Modern Shanghai is well described. The clientele who patronize Shen's auction house are portrayed as a new class of moneyed collectors, dressed in a combination of international chic and traditional Chinese elegance. Some, it is true, come buying from Taiwan and Hong Kong, but most are from Shanghai.
Indeed, this modern China is so unrelievedly attractive it comes as something of a surprise. Is China really as congenial as this? Or does the author have a reason for showing it through such rose-tinted spectacles and making it so photogenic? It will already be clear where this argument is leading. Yes, this novel does read in many places like an embryonic film-script.
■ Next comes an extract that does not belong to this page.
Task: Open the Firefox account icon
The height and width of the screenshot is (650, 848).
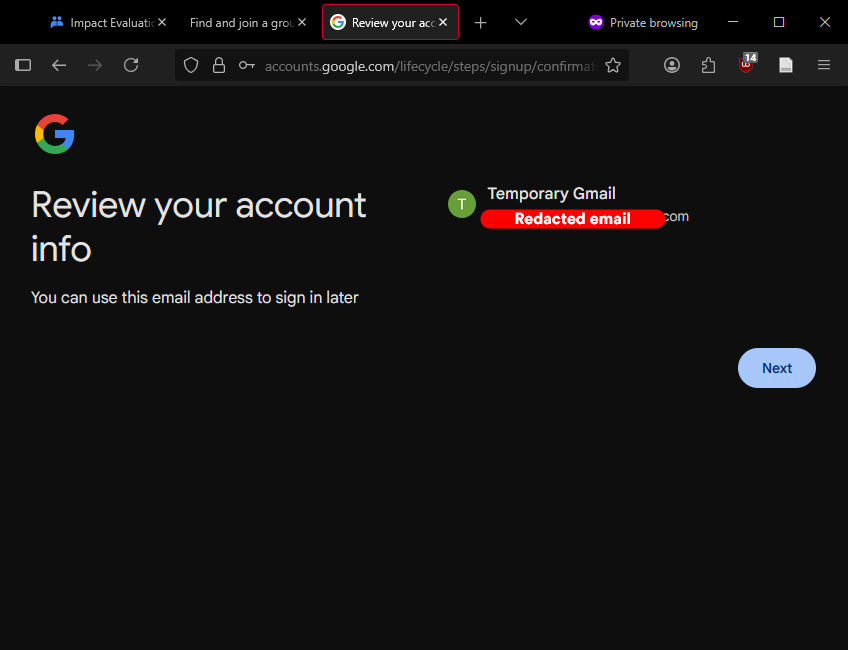Action: tap(672, 65)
There is no doubt that contemporary China is more than ready to be the location for some lavish Hollywood movie. It has settled down and prospered sufficiently for foreign film studios to consider locating major movies there. A love story, featuring picturesque lakeside temples, riverboats, but also modern Shanghai could prove an attractive commercial proposition.
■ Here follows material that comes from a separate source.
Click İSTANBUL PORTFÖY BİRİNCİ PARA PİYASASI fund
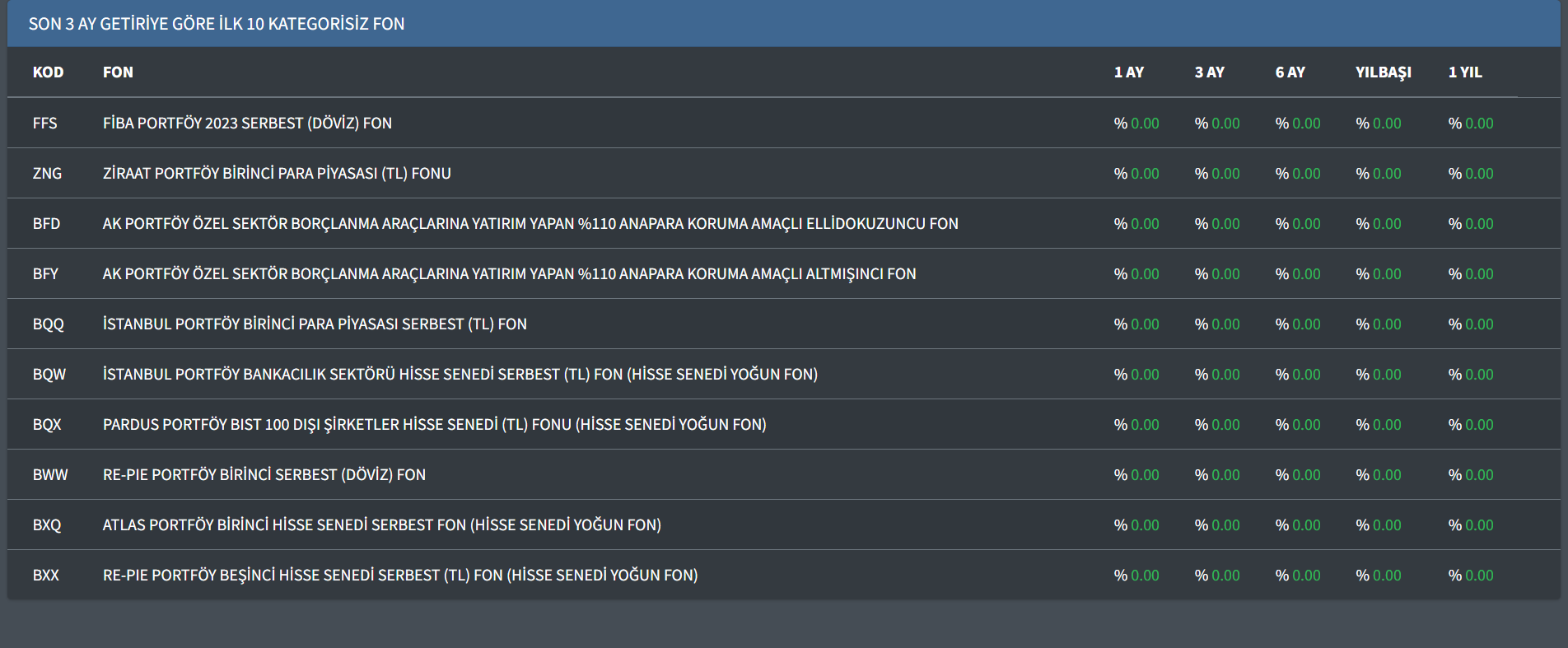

The title, incidentally, refers to the image in Chinese culture of a red thread drawn between the fingers of the Old Man under the Moon, symbolizing the passionate attachment between lovers.
Taiwan gets characterized unattractively in the middle of the book, when a vulgar Taipei businessman turns up in China to secure a cut-price second wife. Nevertheless, the island's credit is to some extent restored in the novel's closing pages.
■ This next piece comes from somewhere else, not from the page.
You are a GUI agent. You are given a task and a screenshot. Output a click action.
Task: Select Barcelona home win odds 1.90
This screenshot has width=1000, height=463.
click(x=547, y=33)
Interestingly, the artist Zhang Daqian, who ended his life in Taiwan and who was featured by the National Palace Museum in a joint exhibition with Picasso in 1998, is described here as "the prolific old artist, ex-forger, word-traveler, sham." Evidence for this harsh judgment is not given.
This is a well-planned, well-executed work, clearly organized and the scheme then effectively carried out. But there is little sense of something that simply must be said, of the Chinese knowledge put to the service of some big idea. The Red Thread is a skillful, sophisticated entertainment rather than a compulsive read.